(Dataset entries)
[Start of Attachment]
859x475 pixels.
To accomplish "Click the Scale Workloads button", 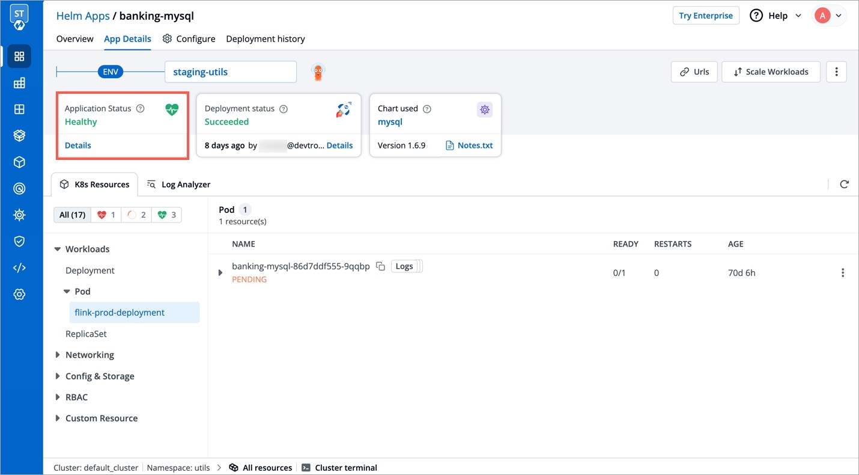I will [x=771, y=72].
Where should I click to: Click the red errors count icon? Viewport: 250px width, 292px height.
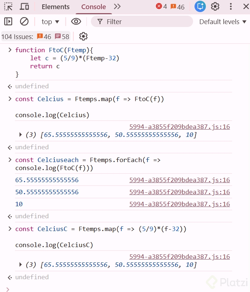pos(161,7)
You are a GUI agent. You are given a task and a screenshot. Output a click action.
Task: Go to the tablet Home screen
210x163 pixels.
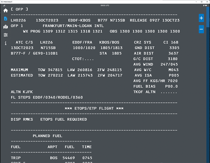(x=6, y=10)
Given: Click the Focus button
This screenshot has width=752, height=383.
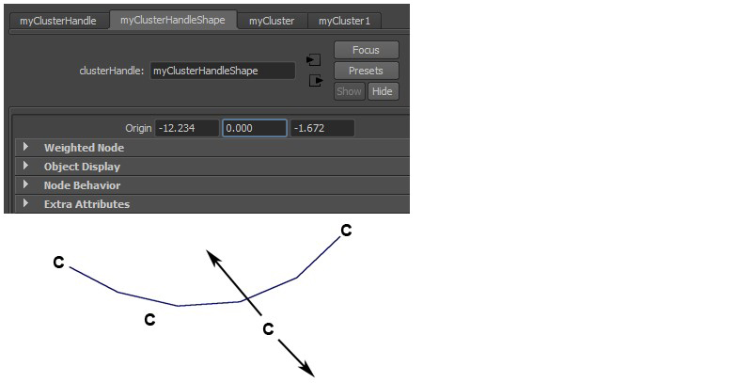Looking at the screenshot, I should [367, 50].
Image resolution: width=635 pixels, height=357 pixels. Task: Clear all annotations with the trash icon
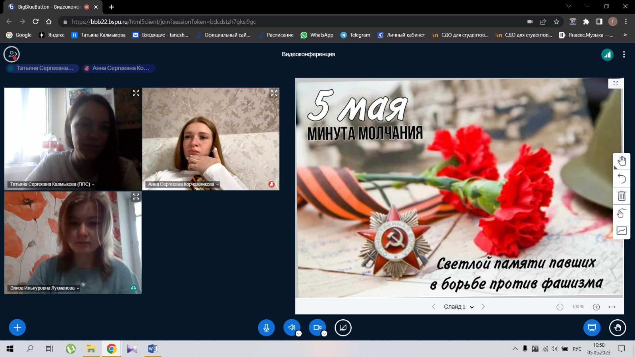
[End of Attachment]
Copy out only the lines from the one containing "You are a GUI" to the end of the entries, unchanged. Drop the pictures.

You are a GUI agent. You are given a task and a screenshot. Output a click action.
Task: Go to the tablet Home screen
210x163 pixels.
(x=6, y=10)
Given: Click the Focus button
This screenshot has width=752, height=383.
Looking at the screenshot, I should [367, 50].
Image resolution: width=635 pixels, height=357 pixels. Task: Clear all annotations with the trash icon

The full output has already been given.